A plot showing the density distributions of all measured traits.

Figure 6.3: Density distributions of all measured traits.

The size traits do not have a long tail anymore.

Let’s find the giant leaf. For this we can filter observations in the trait Leaf Area that have Value larger than 10.

raw_traits |> 
  filter(Trait == "Leaf_Area_cm2_log",
         Value > 10)
#> filter: removed 10,293 rows (>99%), one row remaining
#> # A tibble: 1 × 11
#>   Date       Gradient  Site PlotID Individual_nr ID      Taxon       Trait Value
#>   <date>     <chr>    <dbl> <chr>          <dbl> <chr>   <chr>       <chr> <dbl>
#> 1 2018-07-18 C            5 C                  2 ANH3472 oxyria dig… Leaf… 17965
#> # ℹ 2 more variables: Elevation_m <dbl>, Value_log <dbl>

This value for Leaf Area is impossible. We can again check the envelope of this leaf to find out if this was a typo. It turns out the comma was missed when typing in the data. Let’s fix the problem with a mutate and if_else() statement. Note that we have to fix the problem for the Value and Value_log column.
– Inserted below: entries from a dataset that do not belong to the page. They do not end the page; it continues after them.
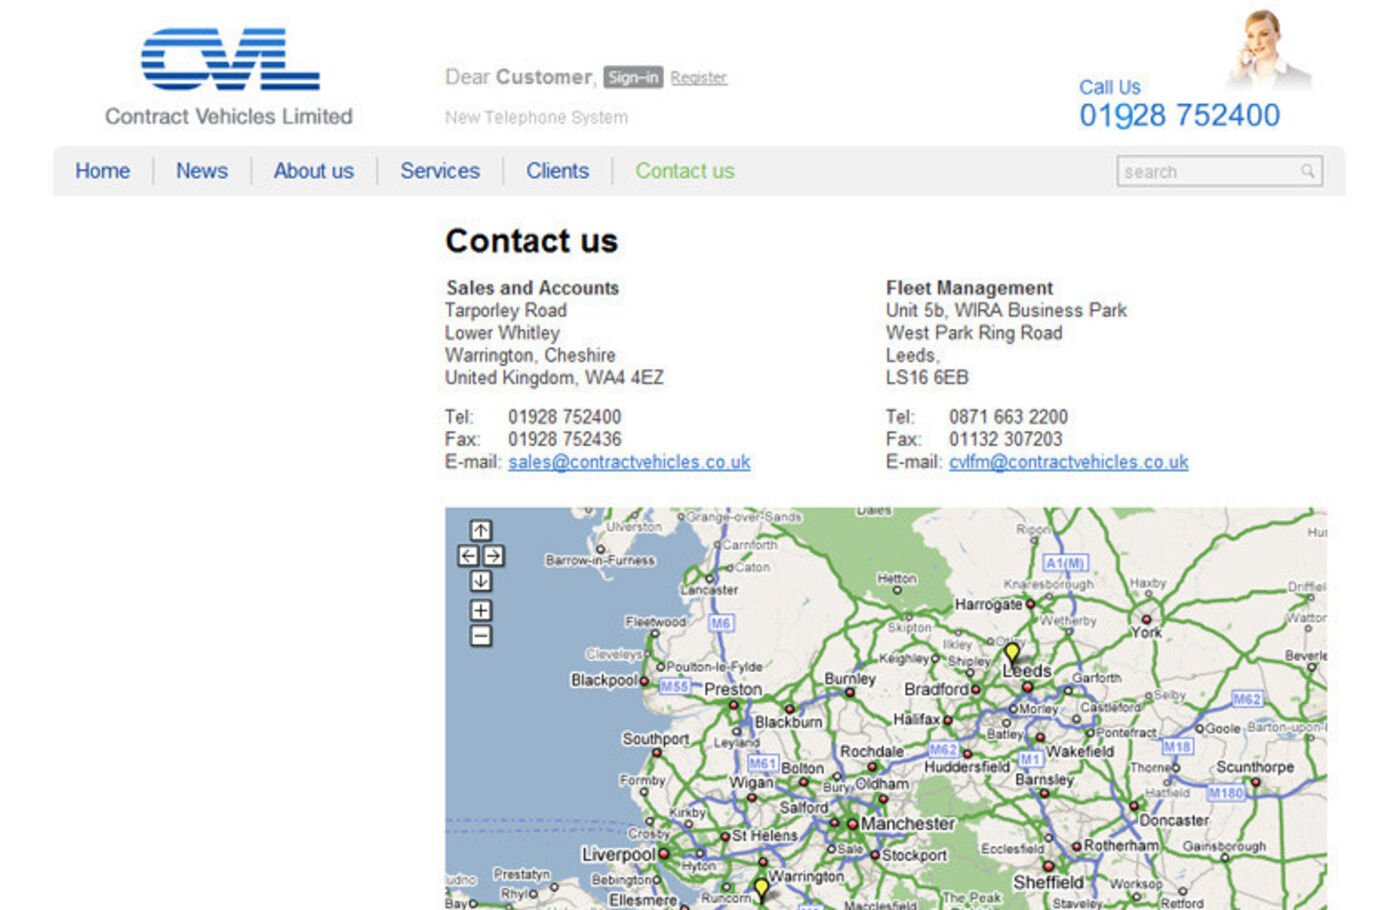This screenshot has height=910, width=1400.
Task: Pan the map right with arrow
Action: pyautogui.click(x=494, y=556)
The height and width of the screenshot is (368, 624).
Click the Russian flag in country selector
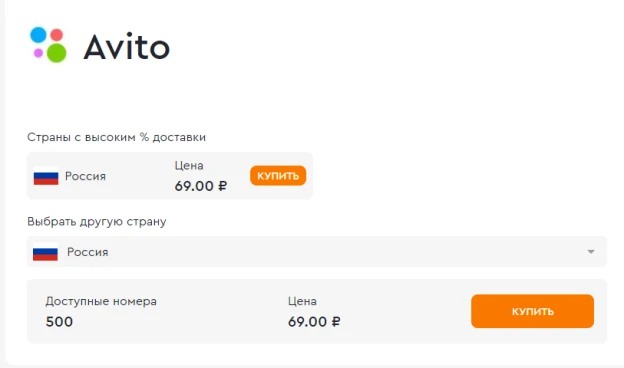point(45,252)
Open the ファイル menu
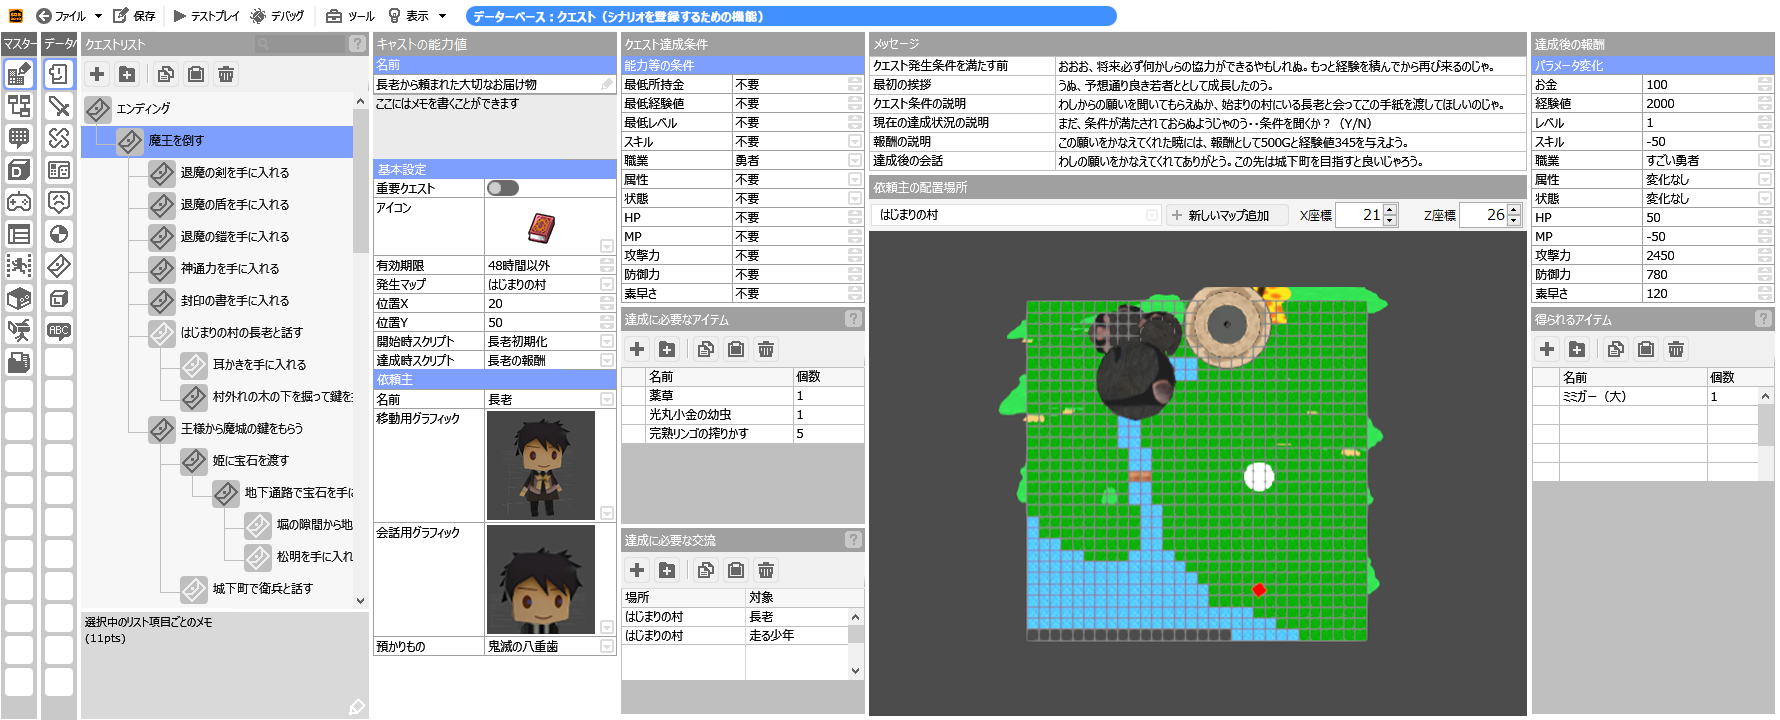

raw_traits <- raw_traits |> 
  mutate(Value = if_else(ID == "ANH3472" & Trait == "Leaf_Area_cm2_log", 1.7965, Value),
         Value_log = if_else(ID == "ANH3472" & Trait == "Leaf_Area_cm2_log", log(1.7965), Value_log))
#> mutate: changed one value (<1%) of 'Value' (0 new NA)
#>         changed one value (<1%) of 'Value_log' (0 new NA)

6.9.2 Correlations

Another way to check the data is to plot variables against each other that should be correlated. In this dataset, we can plot dry mass against leaf area. We would expect a positive correlation between the two variables, where large leaves have a higher dry mass.

raw_traits |>
  dplyr::select(-Value) |> 
  tidyr::pivot_wider(names_from = Trait, values_from = Value_log) |>
  ggplot(aes(x = Dry_Mass_g_log, y = Leaf_Area_cm2_log)) +
  geom_point()
#> Warning: Removed 39 rows containing missing values (`geom_point()`).

A plot showing the correlation between leaf area and dry mass. The two variables are positively correlated, but there is a separate point cloud with lower dry mass and area.

Figure 6.4: Correlation between leaf area and dry mass.

We see a good correlation between leaf area and dry mass. However, there is a cloud with observations that separate from the main data cloud. These leaves have a lower dry mass and area.

Exercise 3

What could the problem be?

Hint

  • Use filter() to look at the observations that have a higher leaf area and mass and compare them to the rest of the data.
  • Units

The problem with the separate data points is the unit. They were measured in mg instead of g and are 3 digits off. This can easily be seen, when adding the regression lines for each data cloud, and two lines in between with the same slope but the intercept being 10 times smaller.

#> Warning: Removed 39 rows containing missing values (`geom_point()`).

A plot showing the correlation between leaf area and dry mass.

Figure 6.5: Correlation between leaf area and dry mass.